Objective: Pick out and copy every line of the listing below that contains the string "link", matching its case exactly.

Data for this task:
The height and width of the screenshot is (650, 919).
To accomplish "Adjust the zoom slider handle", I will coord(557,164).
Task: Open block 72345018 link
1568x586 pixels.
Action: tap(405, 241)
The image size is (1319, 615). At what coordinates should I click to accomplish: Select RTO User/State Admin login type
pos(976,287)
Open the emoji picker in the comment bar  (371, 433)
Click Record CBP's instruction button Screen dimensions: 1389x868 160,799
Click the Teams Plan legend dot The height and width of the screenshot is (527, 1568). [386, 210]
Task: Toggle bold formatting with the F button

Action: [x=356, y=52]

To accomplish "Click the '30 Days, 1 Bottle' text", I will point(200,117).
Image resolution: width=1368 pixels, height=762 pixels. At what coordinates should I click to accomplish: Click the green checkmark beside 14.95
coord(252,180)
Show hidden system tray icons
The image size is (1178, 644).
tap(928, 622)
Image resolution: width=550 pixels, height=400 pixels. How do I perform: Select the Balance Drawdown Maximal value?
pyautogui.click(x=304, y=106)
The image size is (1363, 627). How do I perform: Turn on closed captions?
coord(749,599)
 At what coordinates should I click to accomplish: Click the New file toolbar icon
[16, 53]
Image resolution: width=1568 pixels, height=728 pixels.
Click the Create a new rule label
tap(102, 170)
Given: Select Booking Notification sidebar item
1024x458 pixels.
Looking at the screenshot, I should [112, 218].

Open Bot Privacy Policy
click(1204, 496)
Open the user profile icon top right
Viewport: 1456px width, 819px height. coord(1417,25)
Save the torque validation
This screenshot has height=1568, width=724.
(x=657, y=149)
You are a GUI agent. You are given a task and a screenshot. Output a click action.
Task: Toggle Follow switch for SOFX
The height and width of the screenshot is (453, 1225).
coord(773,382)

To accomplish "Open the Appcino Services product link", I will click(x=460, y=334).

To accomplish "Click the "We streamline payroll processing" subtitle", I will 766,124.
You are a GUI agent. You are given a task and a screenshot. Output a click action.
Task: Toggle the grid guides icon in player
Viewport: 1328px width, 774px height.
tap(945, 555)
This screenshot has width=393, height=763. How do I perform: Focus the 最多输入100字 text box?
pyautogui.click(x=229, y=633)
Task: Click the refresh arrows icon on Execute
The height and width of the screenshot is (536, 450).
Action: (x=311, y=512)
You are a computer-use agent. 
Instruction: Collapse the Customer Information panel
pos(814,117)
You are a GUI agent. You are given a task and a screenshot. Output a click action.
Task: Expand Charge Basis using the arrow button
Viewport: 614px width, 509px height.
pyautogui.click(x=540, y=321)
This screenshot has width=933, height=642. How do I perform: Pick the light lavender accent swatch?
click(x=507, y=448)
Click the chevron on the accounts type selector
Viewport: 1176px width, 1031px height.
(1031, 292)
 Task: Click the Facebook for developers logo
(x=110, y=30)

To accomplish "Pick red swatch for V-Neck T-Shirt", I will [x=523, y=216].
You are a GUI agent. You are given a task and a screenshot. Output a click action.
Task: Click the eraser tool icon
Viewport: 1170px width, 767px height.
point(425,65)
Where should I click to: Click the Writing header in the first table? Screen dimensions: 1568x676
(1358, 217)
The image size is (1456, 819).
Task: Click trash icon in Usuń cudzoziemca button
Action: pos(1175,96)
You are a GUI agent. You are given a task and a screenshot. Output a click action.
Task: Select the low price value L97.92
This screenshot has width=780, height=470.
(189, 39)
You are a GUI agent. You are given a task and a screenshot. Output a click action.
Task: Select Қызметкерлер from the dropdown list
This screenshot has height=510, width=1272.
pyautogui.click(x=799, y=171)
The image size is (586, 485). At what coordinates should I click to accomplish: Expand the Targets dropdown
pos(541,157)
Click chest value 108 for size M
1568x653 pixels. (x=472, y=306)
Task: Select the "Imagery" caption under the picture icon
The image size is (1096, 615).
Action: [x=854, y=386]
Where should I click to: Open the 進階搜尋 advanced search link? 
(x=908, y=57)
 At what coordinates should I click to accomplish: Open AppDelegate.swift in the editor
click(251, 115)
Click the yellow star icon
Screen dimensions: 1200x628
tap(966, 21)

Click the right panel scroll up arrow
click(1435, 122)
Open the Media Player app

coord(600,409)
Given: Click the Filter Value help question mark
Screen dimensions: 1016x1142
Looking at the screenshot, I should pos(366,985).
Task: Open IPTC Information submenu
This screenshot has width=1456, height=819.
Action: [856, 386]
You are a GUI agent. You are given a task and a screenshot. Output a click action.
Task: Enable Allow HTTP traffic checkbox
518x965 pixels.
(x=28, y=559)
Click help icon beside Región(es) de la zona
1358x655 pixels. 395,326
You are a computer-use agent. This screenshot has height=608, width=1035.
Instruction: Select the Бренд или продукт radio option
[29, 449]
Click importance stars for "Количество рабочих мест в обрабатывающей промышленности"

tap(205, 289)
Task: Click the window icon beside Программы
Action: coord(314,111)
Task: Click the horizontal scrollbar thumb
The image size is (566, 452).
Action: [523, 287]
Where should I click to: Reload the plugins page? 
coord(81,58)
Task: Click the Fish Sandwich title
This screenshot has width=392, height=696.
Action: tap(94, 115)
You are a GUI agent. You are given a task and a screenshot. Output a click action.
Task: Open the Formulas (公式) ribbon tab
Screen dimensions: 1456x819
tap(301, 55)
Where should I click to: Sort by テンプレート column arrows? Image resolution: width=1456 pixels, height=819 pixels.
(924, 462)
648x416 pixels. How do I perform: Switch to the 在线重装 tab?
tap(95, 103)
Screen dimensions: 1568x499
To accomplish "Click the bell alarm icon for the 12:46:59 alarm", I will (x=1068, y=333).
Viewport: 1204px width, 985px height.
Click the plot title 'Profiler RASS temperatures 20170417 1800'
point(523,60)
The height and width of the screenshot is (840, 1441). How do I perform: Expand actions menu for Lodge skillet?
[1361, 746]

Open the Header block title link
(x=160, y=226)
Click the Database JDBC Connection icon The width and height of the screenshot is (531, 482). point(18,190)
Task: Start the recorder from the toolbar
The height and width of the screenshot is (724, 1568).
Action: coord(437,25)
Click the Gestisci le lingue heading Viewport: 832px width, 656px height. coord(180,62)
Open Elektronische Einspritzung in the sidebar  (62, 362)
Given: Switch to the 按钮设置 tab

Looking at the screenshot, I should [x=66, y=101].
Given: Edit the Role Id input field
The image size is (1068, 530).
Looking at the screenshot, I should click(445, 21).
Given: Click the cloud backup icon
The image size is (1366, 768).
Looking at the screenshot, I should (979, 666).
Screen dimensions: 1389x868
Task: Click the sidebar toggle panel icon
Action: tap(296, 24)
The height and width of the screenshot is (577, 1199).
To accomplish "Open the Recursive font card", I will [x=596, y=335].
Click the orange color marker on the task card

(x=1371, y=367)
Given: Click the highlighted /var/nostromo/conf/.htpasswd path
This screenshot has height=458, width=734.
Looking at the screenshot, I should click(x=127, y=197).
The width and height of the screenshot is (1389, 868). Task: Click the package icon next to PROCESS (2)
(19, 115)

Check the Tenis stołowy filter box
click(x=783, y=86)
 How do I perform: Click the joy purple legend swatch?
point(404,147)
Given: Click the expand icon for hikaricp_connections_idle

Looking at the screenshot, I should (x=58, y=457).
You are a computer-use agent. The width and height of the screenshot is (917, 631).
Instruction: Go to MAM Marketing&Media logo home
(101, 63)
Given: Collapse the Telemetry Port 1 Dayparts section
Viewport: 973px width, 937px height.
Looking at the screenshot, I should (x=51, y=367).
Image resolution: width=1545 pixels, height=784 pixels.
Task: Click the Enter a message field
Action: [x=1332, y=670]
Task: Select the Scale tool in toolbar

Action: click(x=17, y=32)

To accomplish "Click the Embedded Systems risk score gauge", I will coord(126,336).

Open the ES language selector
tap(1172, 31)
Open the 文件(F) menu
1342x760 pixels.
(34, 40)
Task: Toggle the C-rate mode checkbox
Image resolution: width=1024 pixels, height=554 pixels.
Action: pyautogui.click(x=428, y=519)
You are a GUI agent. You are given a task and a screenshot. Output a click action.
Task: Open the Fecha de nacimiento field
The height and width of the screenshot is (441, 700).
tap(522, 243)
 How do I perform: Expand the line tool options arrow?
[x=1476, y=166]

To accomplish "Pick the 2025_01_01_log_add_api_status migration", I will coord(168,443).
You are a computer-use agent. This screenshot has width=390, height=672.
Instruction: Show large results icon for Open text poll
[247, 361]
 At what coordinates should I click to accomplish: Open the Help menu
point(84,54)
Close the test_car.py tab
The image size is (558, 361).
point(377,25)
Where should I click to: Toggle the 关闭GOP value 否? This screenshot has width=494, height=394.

Exercise output:
Task: Open block 72345018 link
To accomplish "Open the Appcino Services product link", I will click(x=460, y=334).
Where should I click to: Open the 進階搜尋 advanced search link? 
Open the Header block title link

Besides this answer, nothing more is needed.